2021 Volume 99 Issue 1 Pages 140-142
Occult pancreatobiliary reflux refers to a condition in which pancreatic juice flows back into the biliary tract with a normal pancreaticobiliary junction.
A 45-year-old woman was found to have gallbladder wall thickening on abdominal ultrasonography screening.

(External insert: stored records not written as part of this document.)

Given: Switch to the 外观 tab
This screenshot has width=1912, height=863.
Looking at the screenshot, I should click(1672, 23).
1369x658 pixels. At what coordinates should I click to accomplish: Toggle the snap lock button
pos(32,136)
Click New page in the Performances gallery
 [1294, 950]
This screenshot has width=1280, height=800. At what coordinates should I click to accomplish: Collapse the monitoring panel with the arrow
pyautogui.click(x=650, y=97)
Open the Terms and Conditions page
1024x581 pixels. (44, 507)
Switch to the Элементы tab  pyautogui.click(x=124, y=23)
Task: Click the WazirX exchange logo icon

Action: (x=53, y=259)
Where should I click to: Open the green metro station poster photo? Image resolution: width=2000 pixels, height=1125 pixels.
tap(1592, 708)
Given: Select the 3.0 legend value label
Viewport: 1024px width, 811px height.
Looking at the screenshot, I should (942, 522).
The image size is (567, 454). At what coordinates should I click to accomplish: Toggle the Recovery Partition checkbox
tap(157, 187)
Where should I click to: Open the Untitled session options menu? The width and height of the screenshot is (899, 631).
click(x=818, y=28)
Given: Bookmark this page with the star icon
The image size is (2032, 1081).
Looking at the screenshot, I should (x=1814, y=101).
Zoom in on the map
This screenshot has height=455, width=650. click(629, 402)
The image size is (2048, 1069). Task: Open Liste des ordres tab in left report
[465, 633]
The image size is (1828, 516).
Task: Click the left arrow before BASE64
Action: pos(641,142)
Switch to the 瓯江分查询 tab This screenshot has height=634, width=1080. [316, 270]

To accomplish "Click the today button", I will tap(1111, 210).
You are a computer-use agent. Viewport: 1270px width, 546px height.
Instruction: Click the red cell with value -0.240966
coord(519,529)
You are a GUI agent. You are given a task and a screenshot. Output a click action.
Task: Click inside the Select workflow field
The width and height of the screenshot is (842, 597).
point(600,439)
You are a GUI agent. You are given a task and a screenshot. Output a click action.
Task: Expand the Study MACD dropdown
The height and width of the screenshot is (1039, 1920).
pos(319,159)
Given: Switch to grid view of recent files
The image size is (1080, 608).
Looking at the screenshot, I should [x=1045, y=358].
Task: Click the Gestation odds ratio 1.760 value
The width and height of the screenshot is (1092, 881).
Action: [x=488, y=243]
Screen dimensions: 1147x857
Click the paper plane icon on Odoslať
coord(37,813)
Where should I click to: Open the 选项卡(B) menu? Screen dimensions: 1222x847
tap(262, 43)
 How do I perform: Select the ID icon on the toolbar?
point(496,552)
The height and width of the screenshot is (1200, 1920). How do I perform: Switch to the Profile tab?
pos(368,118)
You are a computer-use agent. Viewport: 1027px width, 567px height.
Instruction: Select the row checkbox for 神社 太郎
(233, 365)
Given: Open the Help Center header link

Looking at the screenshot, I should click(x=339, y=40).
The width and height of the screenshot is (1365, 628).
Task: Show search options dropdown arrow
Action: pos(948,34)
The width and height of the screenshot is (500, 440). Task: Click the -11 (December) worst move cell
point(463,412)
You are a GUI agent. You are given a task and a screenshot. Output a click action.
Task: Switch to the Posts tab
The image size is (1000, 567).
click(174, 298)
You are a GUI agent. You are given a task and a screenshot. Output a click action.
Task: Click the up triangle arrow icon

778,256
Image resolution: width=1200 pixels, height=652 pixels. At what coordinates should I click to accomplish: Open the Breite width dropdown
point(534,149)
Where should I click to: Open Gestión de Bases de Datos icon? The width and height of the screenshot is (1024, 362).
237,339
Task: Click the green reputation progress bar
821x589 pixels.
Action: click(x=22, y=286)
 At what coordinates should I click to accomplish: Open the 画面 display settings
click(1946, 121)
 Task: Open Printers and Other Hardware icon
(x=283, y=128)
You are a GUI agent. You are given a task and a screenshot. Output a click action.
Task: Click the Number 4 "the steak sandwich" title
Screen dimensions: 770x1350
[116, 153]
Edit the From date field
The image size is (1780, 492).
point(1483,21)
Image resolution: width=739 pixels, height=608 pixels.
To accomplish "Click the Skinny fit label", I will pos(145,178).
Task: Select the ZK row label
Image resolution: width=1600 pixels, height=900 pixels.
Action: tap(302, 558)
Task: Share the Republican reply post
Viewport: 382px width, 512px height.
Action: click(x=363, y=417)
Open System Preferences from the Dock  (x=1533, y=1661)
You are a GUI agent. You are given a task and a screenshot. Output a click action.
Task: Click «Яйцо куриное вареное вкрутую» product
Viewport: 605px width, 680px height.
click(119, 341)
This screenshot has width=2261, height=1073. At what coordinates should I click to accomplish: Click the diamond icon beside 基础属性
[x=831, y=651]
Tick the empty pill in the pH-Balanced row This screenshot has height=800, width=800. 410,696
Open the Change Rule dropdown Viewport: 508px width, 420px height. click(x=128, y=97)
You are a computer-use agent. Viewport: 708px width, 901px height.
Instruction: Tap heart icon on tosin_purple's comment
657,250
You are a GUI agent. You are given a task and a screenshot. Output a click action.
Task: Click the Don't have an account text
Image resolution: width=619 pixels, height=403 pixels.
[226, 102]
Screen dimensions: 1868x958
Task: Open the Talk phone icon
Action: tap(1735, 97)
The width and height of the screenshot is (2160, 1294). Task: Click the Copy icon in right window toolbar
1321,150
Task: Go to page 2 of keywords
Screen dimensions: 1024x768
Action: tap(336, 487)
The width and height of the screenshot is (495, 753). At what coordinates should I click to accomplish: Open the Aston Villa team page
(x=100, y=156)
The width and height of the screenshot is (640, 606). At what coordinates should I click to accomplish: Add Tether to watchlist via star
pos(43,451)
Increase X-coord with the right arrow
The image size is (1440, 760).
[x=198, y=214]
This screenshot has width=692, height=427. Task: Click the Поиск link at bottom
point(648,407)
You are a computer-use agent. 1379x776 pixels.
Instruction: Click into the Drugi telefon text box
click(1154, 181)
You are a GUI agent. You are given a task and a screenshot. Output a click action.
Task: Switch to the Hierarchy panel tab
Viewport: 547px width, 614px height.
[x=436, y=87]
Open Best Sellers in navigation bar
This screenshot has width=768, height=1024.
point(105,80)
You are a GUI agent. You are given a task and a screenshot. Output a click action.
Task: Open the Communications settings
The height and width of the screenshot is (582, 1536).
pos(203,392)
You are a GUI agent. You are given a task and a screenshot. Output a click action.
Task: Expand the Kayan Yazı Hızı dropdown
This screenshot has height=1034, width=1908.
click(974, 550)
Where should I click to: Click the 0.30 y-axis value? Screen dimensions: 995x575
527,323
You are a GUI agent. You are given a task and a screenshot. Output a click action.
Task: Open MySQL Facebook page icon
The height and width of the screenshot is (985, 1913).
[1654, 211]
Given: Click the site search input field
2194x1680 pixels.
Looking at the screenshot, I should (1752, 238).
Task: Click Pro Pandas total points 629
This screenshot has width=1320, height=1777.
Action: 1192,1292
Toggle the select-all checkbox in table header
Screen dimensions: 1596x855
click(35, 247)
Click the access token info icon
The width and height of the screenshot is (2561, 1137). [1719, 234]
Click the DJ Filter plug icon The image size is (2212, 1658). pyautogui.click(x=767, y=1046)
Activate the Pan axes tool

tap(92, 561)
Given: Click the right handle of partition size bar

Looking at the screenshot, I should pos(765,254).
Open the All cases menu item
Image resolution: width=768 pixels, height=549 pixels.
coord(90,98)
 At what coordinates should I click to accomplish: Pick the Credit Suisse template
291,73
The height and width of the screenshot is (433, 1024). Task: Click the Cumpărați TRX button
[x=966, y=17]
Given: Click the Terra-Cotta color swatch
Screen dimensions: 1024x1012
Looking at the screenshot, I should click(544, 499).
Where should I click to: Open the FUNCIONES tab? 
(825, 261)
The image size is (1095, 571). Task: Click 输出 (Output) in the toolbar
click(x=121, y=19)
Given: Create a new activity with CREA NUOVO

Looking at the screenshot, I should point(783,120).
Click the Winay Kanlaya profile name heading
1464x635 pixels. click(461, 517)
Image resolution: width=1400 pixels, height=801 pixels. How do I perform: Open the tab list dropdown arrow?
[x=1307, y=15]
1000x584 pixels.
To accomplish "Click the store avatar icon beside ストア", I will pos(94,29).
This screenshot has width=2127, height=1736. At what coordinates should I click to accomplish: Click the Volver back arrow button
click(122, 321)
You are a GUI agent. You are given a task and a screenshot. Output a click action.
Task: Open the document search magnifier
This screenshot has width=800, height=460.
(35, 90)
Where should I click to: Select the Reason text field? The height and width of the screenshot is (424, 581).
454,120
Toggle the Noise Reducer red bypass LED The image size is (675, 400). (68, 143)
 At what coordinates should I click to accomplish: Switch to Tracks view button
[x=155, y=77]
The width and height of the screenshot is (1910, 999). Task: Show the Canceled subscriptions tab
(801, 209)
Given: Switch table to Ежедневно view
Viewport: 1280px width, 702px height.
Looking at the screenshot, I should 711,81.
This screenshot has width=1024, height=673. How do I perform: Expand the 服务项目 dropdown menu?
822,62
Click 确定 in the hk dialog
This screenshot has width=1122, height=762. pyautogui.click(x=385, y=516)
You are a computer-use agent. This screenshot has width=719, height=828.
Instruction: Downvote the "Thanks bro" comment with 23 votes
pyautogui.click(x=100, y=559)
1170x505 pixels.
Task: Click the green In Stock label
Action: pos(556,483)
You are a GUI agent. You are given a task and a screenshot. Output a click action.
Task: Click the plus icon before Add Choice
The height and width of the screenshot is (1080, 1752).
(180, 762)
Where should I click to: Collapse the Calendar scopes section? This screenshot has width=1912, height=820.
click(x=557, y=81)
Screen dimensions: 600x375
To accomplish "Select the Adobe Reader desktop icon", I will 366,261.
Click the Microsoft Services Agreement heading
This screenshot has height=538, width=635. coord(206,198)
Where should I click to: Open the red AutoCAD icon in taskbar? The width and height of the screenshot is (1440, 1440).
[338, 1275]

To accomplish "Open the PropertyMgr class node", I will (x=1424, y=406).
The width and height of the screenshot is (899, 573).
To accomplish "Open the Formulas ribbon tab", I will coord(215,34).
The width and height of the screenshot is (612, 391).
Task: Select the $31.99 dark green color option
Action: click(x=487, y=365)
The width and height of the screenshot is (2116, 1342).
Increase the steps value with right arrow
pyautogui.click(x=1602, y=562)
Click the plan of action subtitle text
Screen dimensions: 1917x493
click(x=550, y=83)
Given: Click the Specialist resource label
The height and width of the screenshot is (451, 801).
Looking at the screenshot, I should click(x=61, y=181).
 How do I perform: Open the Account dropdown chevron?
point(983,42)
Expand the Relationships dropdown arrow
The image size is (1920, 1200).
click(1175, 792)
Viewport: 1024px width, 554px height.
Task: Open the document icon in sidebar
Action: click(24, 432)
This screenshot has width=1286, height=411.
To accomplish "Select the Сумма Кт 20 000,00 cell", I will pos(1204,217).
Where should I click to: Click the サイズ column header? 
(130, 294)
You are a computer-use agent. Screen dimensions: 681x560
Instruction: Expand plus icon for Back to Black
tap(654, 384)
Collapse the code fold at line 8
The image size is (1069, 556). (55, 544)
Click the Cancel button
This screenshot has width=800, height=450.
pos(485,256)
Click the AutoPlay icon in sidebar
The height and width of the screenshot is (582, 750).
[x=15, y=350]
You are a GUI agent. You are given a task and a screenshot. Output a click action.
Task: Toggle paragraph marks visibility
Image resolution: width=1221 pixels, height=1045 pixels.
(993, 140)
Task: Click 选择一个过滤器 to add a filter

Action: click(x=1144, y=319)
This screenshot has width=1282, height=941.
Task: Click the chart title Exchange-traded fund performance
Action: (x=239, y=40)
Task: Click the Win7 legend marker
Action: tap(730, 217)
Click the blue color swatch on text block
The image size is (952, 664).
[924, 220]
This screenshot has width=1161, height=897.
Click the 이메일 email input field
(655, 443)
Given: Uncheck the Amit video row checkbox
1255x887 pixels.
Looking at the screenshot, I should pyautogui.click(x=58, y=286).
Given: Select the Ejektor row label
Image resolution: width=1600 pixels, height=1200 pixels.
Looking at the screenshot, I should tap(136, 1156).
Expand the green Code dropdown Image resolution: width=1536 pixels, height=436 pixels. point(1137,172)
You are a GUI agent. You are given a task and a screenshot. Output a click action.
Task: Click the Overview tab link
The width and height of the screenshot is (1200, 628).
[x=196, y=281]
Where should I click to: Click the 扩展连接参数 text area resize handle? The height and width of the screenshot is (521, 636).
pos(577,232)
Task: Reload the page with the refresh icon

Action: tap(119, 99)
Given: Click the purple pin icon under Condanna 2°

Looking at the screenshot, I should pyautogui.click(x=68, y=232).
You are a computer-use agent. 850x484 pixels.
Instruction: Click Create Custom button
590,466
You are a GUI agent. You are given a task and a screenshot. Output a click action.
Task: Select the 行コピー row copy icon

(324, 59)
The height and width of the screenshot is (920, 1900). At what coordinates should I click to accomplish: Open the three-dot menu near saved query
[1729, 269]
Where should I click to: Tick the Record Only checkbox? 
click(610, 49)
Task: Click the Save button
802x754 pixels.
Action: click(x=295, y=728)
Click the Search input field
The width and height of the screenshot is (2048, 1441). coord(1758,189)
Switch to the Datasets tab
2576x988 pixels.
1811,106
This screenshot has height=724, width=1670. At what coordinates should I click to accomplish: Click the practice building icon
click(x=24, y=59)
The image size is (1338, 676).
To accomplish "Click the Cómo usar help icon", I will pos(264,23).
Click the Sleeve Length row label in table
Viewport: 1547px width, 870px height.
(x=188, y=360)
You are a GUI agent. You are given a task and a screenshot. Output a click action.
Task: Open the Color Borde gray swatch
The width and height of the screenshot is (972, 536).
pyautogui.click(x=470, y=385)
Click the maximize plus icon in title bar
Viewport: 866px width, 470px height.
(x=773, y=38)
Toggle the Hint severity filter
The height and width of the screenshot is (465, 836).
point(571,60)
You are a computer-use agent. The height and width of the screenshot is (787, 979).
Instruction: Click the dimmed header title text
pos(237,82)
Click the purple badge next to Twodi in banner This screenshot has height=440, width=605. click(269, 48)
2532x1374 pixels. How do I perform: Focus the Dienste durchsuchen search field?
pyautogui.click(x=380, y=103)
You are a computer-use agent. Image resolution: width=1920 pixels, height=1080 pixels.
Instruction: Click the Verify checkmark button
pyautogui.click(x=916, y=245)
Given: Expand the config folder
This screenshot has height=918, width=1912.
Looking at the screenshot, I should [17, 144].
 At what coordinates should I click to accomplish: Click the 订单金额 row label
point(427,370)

Endoscopic ultrasonography showed thickening of the inner hypoechoic layer and scattered areas of punctate hyperechoic foci inside the layer. Endoscopic retrograde cholangiopancreatography showed no abnormalities in the pancreaticobiliary junction, and the biliary amylase level in the bile in the bile duct was 1962 IU/l. Therefore, we diagnosed occult pancreatobiliary reflux. The patient was considered to be at high risk for gallbladder cancer and underwent prophylactic cholecystectomy. Pathological examination revealed hyperplastic changes and cholesterolosis of the gallbladder, which corresponded to the findings of endoscopic ultrasonography. Our experience suggests that if endoscopic ultrasonography shows gallbladder wall thickening and multiple punctate hyperechoic foci on the luminal side of the gallbladder wall, endoscopic retrograde cholangiopancreatography should be performed suspecting pancreatobiliary reflux. Direct cholangiopancreatography and intraductal amylase measurement are useful.